Communicating the vision successfully comes from keeping it simple and using analogy or metaphor, repetition in multiple forums, and lots of give and take among stakeholders. This is consistent with department heads/chairs admonitions “to be patient”. If the vision is under-communicated, then it will not take. It has been observed that leaders, in organizations with solid communication, are not afraid to discuss how actions and behaviors can help achieve the vision or undermine it.

The admonition to “empower employees” is about preventing perceived barriers from stopping change and is central to how department heads/chairs can remove barriers. For example, with respect to the “not enough time” complaint — how can department heads create time?

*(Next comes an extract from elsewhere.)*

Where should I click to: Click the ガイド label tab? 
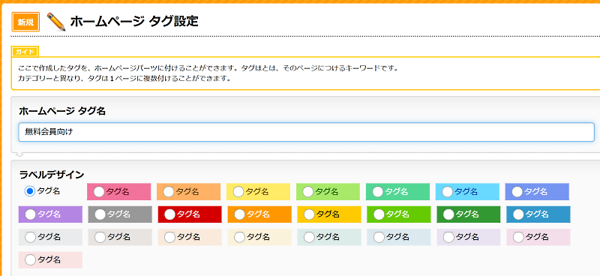[x=25, y=52]
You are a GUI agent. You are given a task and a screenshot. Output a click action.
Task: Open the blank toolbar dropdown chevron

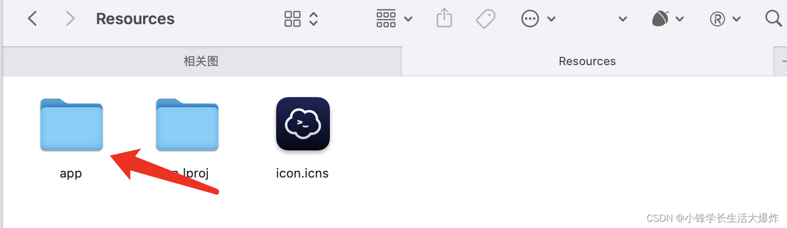coord(623,19)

Showing faculty that change is possible via short-term wins, such as modifying a few courses or implementing some pedagogical changes and celebrating them, makes a difference. This approach makes the bigger objectives seem surmountable. Once a few short-term wins are in place, it becomes easier to consolidate and grow the process, though participants cannot be allowed to think that short-term wins represent complete victory.

A good illustration of a short-term win not being enough is provided in Box 12.1 (example #4). A department developed a revised curricular plan in 2015 that faculty approved in 2016 (short-term win). After implementation was derailed for unforeseen issues (a loss), it was restarted in 2017, and was sent to the university for approval by 2019 (a second short-term win). Only when it is approved and becomes anchored in the culture will it be fully implemented.

Anchoring the changes into culture is a huge challenge and may take many years. Kotter and others list many examples of organizations that successfully completed all the steps up until this last one, and failed. Even with near-term successes, institutional success cannot be taken for granted. Resistance will hide in many corners, and change will depend on people getting into alignment. One of the most important lessons learned is to ensure that when leaders change, the successors will continue to exemplify the new approach. The progress reports in this study showed that in cases where one department chair completed a preliminary progress report describing curricular change efforts, and was replaced by a department chair with little knowledge or interest of those efforts, much of the initial work was lost. The good news is that when the torch was passed appropriately among both leadership and staff, changes became institutionalized.

Recommendations:

Heads/Chairs need to encourage, facilitate, and support faculty working on changes to undergraduate programs, allocate needed resources, align curricular efforts with institution-level priorities for teaching, and keep the upper administration informed of these activities and the national effort that necessitates these changes
Review, revision, and changes to undergraduate programs and teaching are best accomplished through bottom up efforts and identifying, depending on size, one-to-a-small group of faculty to drive the effort while maintaining full transparency with the rest of the department
Recognize that, using Kotter’s change framework, it takes time and patience to implement change in undergraduate programs.